** Dataset excerpts follows **
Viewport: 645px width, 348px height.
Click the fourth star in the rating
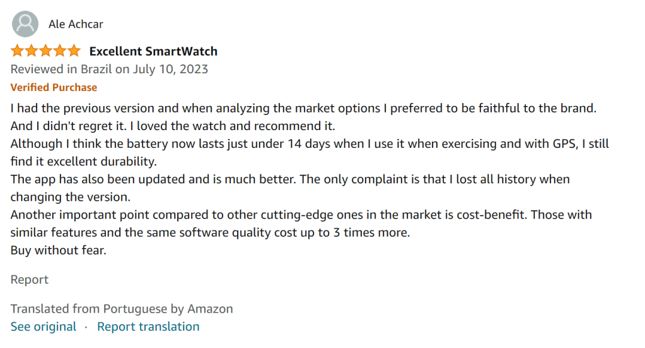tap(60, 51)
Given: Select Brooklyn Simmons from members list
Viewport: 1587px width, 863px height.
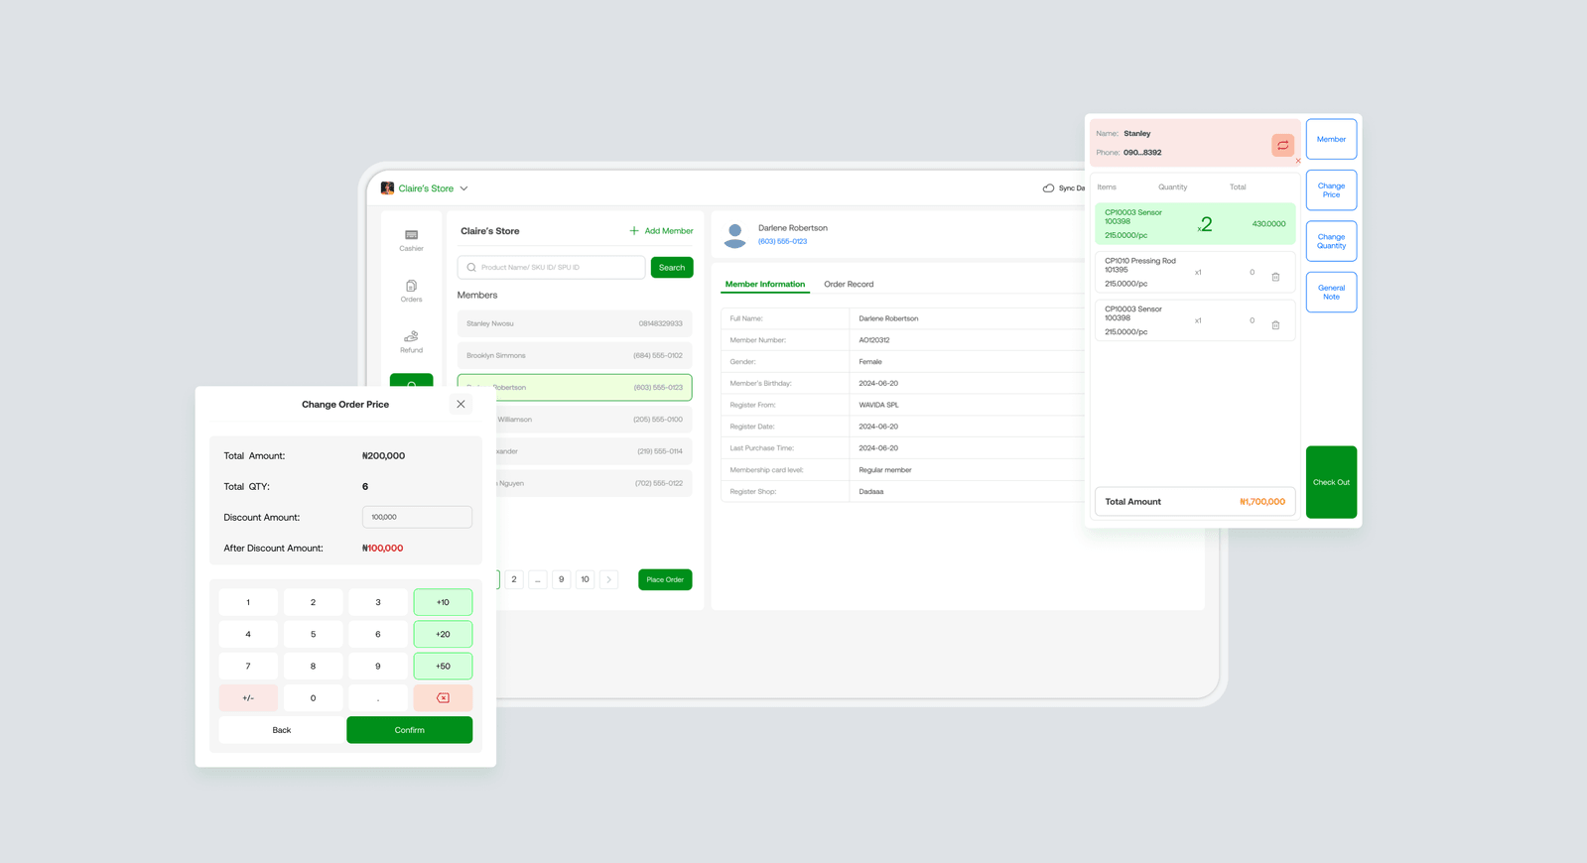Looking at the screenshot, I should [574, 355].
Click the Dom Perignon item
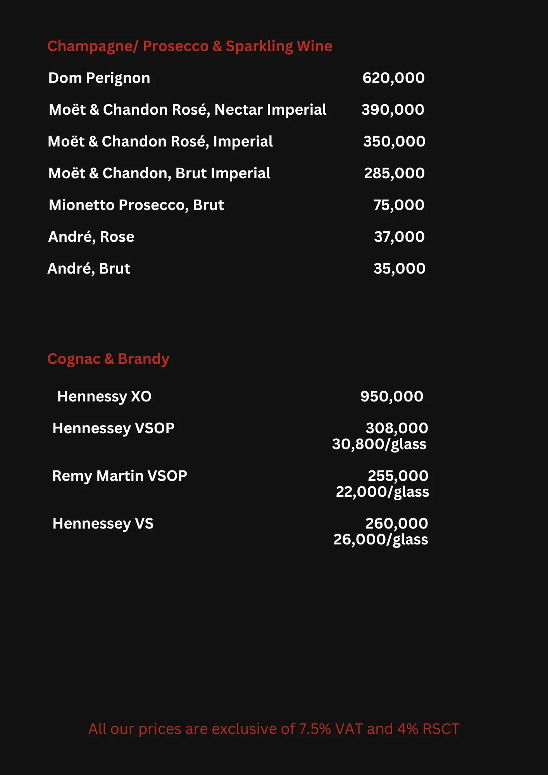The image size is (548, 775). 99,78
** End of Dataset excerpts **
Work instructions:
Working from the line with "Given: Select Brooklyn" to the last line of the material above, repeat each line exactly and leave out the pictures.

Completed exercise:
Given: Select Brooklyn Simmons from members list
Viewport: 1587px width, 863px height.
Looking at the screenshot, I should [574, 355].
Click the Dom Perignon item
The image size is (548, 775). 99,78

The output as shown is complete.